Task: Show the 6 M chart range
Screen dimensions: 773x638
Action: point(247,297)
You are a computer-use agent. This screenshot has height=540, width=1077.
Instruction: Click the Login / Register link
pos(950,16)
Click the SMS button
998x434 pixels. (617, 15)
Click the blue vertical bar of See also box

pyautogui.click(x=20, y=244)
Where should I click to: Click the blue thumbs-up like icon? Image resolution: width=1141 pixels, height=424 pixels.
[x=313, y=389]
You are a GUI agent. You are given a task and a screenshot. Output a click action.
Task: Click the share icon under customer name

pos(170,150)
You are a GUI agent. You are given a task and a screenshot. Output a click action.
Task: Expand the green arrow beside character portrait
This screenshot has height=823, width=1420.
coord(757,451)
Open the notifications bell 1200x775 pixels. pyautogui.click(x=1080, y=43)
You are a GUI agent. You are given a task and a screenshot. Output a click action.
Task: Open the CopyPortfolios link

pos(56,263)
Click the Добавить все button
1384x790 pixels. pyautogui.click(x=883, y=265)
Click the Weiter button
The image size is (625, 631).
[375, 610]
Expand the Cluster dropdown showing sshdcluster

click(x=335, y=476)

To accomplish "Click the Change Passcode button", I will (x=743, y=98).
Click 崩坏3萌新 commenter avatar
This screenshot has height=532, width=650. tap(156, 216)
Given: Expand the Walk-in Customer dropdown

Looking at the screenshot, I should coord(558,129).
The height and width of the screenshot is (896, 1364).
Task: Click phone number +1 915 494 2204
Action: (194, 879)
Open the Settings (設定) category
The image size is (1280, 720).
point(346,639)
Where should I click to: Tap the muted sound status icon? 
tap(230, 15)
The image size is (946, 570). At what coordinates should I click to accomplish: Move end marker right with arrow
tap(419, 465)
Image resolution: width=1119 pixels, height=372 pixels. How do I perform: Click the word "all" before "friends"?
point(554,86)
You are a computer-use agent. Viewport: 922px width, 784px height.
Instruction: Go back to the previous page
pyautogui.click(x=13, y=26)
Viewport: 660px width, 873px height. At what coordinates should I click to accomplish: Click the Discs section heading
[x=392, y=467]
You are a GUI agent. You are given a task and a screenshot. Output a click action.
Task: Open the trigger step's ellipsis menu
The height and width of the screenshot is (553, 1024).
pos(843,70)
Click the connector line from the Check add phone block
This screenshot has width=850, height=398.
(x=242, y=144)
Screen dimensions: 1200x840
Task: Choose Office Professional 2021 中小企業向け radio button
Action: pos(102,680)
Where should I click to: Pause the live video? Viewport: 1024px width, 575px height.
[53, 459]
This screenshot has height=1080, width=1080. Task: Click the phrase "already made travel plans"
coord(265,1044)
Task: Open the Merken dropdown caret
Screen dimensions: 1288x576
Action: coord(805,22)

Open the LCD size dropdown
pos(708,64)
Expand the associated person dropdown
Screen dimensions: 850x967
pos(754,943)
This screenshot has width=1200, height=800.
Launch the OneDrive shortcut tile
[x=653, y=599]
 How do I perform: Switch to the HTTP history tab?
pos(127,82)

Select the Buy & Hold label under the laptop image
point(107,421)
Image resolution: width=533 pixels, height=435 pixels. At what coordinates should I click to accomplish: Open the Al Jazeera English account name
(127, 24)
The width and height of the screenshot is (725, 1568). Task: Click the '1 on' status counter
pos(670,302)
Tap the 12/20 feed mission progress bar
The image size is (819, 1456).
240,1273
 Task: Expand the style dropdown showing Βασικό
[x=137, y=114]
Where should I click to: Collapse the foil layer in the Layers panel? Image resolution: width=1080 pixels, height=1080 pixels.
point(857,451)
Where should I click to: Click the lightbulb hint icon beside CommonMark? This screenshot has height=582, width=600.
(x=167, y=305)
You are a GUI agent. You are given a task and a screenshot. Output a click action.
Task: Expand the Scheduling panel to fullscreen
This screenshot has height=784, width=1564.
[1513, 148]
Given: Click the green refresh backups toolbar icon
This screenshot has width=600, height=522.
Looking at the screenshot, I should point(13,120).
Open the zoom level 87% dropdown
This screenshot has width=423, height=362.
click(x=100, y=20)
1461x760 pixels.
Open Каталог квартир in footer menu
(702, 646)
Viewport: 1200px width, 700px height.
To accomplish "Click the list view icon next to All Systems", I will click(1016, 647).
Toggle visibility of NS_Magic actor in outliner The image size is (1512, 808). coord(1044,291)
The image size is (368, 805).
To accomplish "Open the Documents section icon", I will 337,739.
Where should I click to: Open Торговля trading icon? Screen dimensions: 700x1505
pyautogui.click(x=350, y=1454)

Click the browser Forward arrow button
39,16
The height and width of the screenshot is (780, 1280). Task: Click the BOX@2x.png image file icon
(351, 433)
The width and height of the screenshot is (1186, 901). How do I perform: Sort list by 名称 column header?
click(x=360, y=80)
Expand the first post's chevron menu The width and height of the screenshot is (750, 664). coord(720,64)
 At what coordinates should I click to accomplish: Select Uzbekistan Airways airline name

++++

- [TASK STATEMENT]:
Set down the material above exactly, in full.

- [RESPONSE TO THIS EXERCISE]:
Task: Show the 6 M chart range
Screen dimensions: 773x638
Action: point(247,297)
You are a computer-use agent. This screenshot has height=540, width=1077.
Instruction: Click the Login / Register link
pos(950,16)
Click the SMS button
998x434 pixels. (617, 15)
Click the blue vertical bar of See also box

pyautogui.click(x=20, y=244)
Where should I click to: Click the blue thumbs-up like icon? Image resolution: width=1141 pixels, height=424 pixels.
[x=313, y=389]
You are a GUI agent. You are given a task and a screenshot. Output a click action.
Task: Click the share icon under customer name

pos(170,150)
You are a GUI agent. You are given a task and a screenshot. Output a click action.
Task: Expand the green arrow beside character portrait
This screenshot has height=823, width=1420.
coord(757,451)
Open the notifications bell 1200x775 pixels. pyautogui.click(x=1080, y=43)
You are a GUI agent. You are given a task and a screenshot. Output a click action.
Task: Open the CopyPortfolios link

pos(56,263)
Click the Добавить все button
1384x790 pixels. pyautogui.click(x=883, y=265)
Click the Weiter button
The image size is (625, 631).
[375, 610]
Expand the Cluster dropdown showing sshdcluster

click(x=335, y=476)

To accomplish "Click the Change Passcode button", I will (x=743, y=98).
Click 崩坏3萌新 commenter avatar
This screenshot has height=532, width=650. tap(156, 216)
Given: Expand the Walk-in Customer dropdown

Looking at the screenshot, I should coord(558,129).
The height and width of the screenshot is (896, 1364).
Task: Click phone number +1 915 494 2204
Action: (194, 879)
Open the Settings (設定) category
The image size is (1280, 720).
point(346,639)
Where should I click to: Tap the muted sound status icon? 
tap(230, 15)
The image size is (946, 570). At what coordinates should I click to accomplish: Move end marker right with arrow
tap(419, 465)
Image resolution: width=1119 pixels, height=372 pixels. How do I perform: Click the word "all" before "friends"?
point(554,86)
You are a computer-use agent. Viewport: 922px width, 784px height.
Instruction: Go back to the previous page
pyautogui.click(x=13, y=26)
Viewport: 660px width, 873px height. At what coordinates should I click to accomplish: Click the Discs section heading
[x=392, y=467]
You are a GUI agent. You are given a task and a screenshot. Output a click action.
Task: Open the trigger step's ellipsis menu
The height and width of the screenshot is (553, 1024).
pos(843,70)
Click the connector line from the Check add phone block
This screenshot has width=850, height=398.
(x=242, y=144)
Screen dimensions: 1200x840
Task: Choose Office Professional 2021 中小企業向け radio button
Action: pos(102,680)
Where should I click to: Pause the live video? Viewport: 1024px width, 575px height.
[53, 459]
This screenshot has height=1080, width=1080. Task: Click the phrase "already made travel plans"
coord(265,1044)
Task: Open the Merken dropdown caret
Screen dimensions: 1288x576
Action: coord(805,22)

Open the LCD size dropdown
pos(708,64)
Expand the associated person dropdown
Screen dimensions: 850x967
pos(754,943)
This screenshot has width=1200, height=800.
Launch the OneDrive shortcut tile
[x=653, y=599]
 How do I perform: Switch to the HTTP history tab?
pos(127,82)

Select the Buy & Hold label under the laptop image
point(107,421)
Image resolution: width=533 pixels, height=435 pixels. At what coordinates should I click to accomplish: Open the Al Jazeera English account name
(127, 24)
The width and height of the screenshot is (725, 1568). Task: Click the '1 on' status counter
pos(670,302)
Tap the 12/20 feed mission progress bar
The image size is (819, 1456).
240,1273
 Task: Expand the style dropdown showing Βασικό
[x=137, y=114]
Where should I click to: Collapse the foil layer in the Layers panel? Image resolution: width=1080 pixels, height=1080 pixels.
point(857,451)
Where should I click to: Click the lightbulb hint icon beside CommonMark? This screenshot has height=582, width=600.
(x=167, y=305)
You are a GUI agent. You are given a task and a screenshot. Output a click action.
Task: Expand the Scheduling panel to fullscreen
This screenshot has height=784, width=1564.
[1513, 148]
Given: Click the green refresh backups toolbar icon
This screenshot has width=600, height=522.
Looking at the screenshot, I should point(13,120).
Open the zoom level 87% dropdown
This screenshot has width=423, height=362.
click(x=100, y=20)
1461x760 pixels.
Open Каталог квартир in footer menu
(702, 646)
Viewport: 1200px width, 700px height.
To accomplish "Click the list view icon next to All Systems", I will click(1016, 647).
Toggle visibility of NS_Magic actor in outliner The image size is (1512, 808). coord(1044,291)
The image size is (368, 805).
To accomplish "Open the Documents section icon", I will 337,739.
Where should I click to: Open Торговля trading icon? Screen dimensions: 700x1505
pyautogui.click(x=350, y=1454)

Click the browser Forward arrow button
39,16
The height and width of the screenshot is (780, 1280). Task: Click the BOX@2x.png image file icon
(351, 433)
The width and height of the screenshot is (1186, 901). How do I perform: Sort list by 名称 column header?
click(x=360, y=80)
Expand the first post's chevron menu The width and height of the screenshot is (750, 664). coord(720,64)
 At what coordinates should I click to accomplish: Select Uzbekistan Airways airline name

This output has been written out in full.